Trains.com

The reason railroads idle humps is probably not what you think

Posted by Bill Stephens
on Friday, June 7, 2019

E. Hunter Harrison famously closed hump yards while bringing his Precision Scheduled Railroading operating model to Canadian National, Canadian Pacific, and CSX Transportation.

The conventional wisdom says this signature move of PSR is simply part of cutting costs to the bone. But the conventional wisdom is wrong. The idling of humps is a byproduct of operational changes that render them superfluous.

It’s easy to see why the cost-cutting misperception persists. After all, Hunter himself helped create it. Harrison was a man in a hurry when he arrived at CSX in March 2017. He put the cart before the horse, saying CSX probably only needed three or four of its dozen hump yards even before he had figured out which humps would stay and which would be converted to flat-switching facilities or closed outright.

And then new CEO Jim Foote ordered the hump bulldozed at Tilford Yard in Atlanta, putting an exclamation point on the fact that CSX had just four active humps at the time of the railroad’s March 2018 investor day.

A pair of covered hoppers roll down one of the humps at Union Pacific's Bailey Yard in North Platte, Neb.

So naturally last fall when Union Pacific and Norfolk Southern said they would adopt PSR-based operating plans, one of the first questions everyone had was: How many hump yards will they shut down?

“Wait a minute, you’ve got it all wrong,” is essentially what Jim Vena, a CN veteran and Harrison protege who is UP’s new operations chief, told an investor conference last month.

Yes, idling humps saves money. But PSR railroads don’t close humps as some slash-and-burn exercise in rooting out costs. Rather, humps become unnecessary as operational changes shift their classification work elsewhere or eliminate it altogether. In a nutshell, PSR starves some hump yards of the volume they need to survive.
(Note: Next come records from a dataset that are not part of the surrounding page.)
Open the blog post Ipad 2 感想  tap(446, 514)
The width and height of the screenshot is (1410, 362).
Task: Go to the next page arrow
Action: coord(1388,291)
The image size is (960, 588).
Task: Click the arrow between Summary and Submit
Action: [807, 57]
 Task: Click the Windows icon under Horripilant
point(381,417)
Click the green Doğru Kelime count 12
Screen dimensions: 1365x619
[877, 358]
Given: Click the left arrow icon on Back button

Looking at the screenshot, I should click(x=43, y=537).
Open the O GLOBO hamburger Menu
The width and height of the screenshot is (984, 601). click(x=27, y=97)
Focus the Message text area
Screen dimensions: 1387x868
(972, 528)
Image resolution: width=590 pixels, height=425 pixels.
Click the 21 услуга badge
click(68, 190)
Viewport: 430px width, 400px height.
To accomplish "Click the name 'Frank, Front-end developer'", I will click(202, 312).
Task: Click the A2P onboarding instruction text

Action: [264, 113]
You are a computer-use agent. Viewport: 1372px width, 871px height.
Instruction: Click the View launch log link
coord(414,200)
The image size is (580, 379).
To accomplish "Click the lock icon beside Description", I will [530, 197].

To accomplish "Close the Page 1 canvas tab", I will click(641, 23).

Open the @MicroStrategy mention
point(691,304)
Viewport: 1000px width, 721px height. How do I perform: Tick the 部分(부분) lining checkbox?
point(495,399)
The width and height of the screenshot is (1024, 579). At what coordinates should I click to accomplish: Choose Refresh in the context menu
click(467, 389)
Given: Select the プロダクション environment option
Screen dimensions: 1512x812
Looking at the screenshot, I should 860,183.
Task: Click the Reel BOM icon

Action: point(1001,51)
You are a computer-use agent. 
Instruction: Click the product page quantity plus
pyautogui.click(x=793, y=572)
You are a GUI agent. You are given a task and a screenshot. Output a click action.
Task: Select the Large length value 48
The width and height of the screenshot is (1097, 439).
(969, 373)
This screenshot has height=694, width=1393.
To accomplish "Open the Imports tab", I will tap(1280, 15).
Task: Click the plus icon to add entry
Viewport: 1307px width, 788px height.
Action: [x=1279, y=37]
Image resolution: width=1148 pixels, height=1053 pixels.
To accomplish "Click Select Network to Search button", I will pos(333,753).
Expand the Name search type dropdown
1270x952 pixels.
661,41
Vena puts it this way: “Did we shut down and curtail operations at two hump yards? Absolutely. Is there probably more that we’re going to do? Absolutely. But at the end of it what it comes down to is: What can you do to move a railcar faster?”

A key aim of all railroads is to move freight cars across the system faster and more efficiently by reducing the number of times they are handled. The way PSR reduces car handling is by pre-blocking at origin – either at the customer’s facility or in a local serving yard – and avoiding switching en route. The goal is to block swap where you can, and switch only where you must.

With a focus on doing more pre-blocking work at local yards and customer facilities, which in turn enables you to bypass intermediate switching points, it’s not hard to imagine a Class I being able to siphon as many as 10,000 cars per day out of its hump network.

The math says that’s roughly the volume that five hump yards might process in a day. So the obvious question at headquarters becomes: Do we really have the volume to support humps X, Y, and Z? If the answer is no, the hump gets mothballed.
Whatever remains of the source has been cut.